Now for a tail recursive implementation that is more efficient (but not in Python, as it doesn’t have tail call optimization! I should have done it in C, but I couldn’t face writing the tests using check).

#!/usr/bin/env python

import unittest


def fib(n):
    return fib_accumulator(n, 1, 0)

def fib_accumulator(counter, nth_fib, nth_minus_one_fib):
    if (counter == 1):
        return nth_minus_one_fib
    if (counter == 2):
        return nth_fib

    next_fib = nth_fib + nth_minus_one_fib
    return fib_accumulator(counter - 1, next_fib, nth_fib)


class FibonacciTests(unittest.TestCase):
    def test_first_fib_number_is_zero(self):
        self.assertEqual(0, fib(1))

    def test_second_fib_number_is_one(self):
        self.assertEqual(1, fib(2))

    def test_third_fib_number_is_one(self):
        self.assertEqual(1, fib(3))

    def test_fourth_fib_number_is_two(self):
        self.assertEqual(2, fib(4))

    def test_sixth_fib_number_is_five(self):
        self.assertEqual(5, fib(6))

if __name__ == '__main__':
    unittest.main()

I’ve tried my best to make this as self-explanatory as possible. I still feel that additional explanation would help for whoever has to maintain it. The first time I saw this definition nth_fib was a and nth_minus_one_fib was b, I had absolutely no idea how it worked. Naming things really makes such a difference!

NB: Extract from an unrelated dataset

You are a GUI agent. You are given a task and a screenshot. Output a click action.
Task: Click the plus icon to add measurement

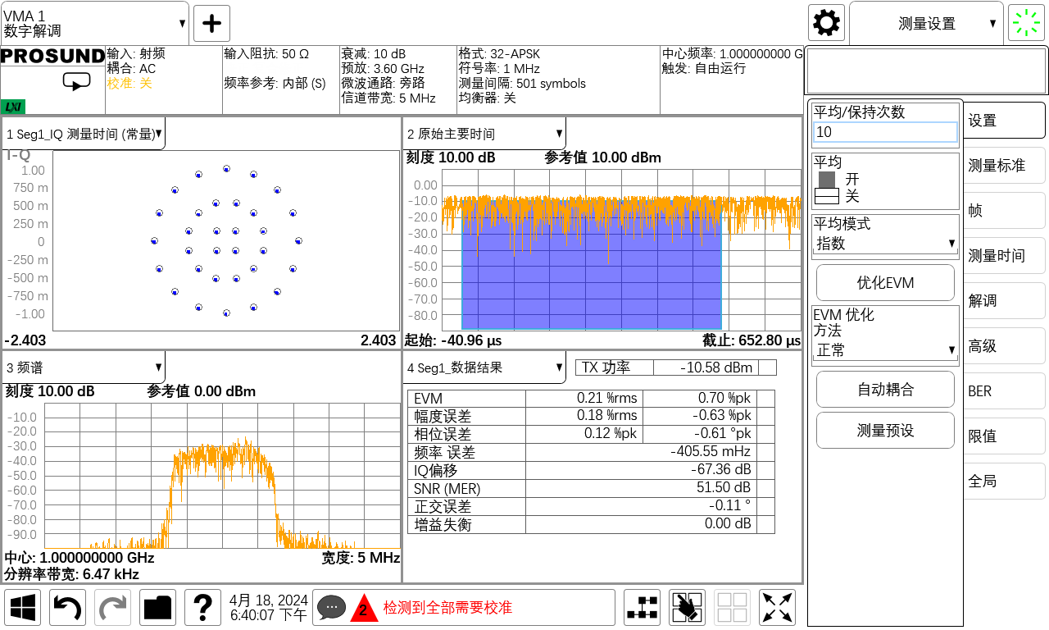tap(211, 23)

The additional information I’d like to add is:

I think that information makes it clearer how the function works. I tried to extract the base cases to add more explanation via code, but couldn’t think of descriptive enough methods, maybe that’s because I don’t grok the algorithm. I can see how it works, but find it very hard to articulate how to explain it’s behaviour, when this happens I find it’s best to resort to examples to guide explanation, but this is difficult to do in code! Unit tests you scream!? True, maybe I should add comments there explaining what is happening? How do you handle cases where you feel your code isn’t sufficiently descriptive, but can’t make it more descriptive through refactoring?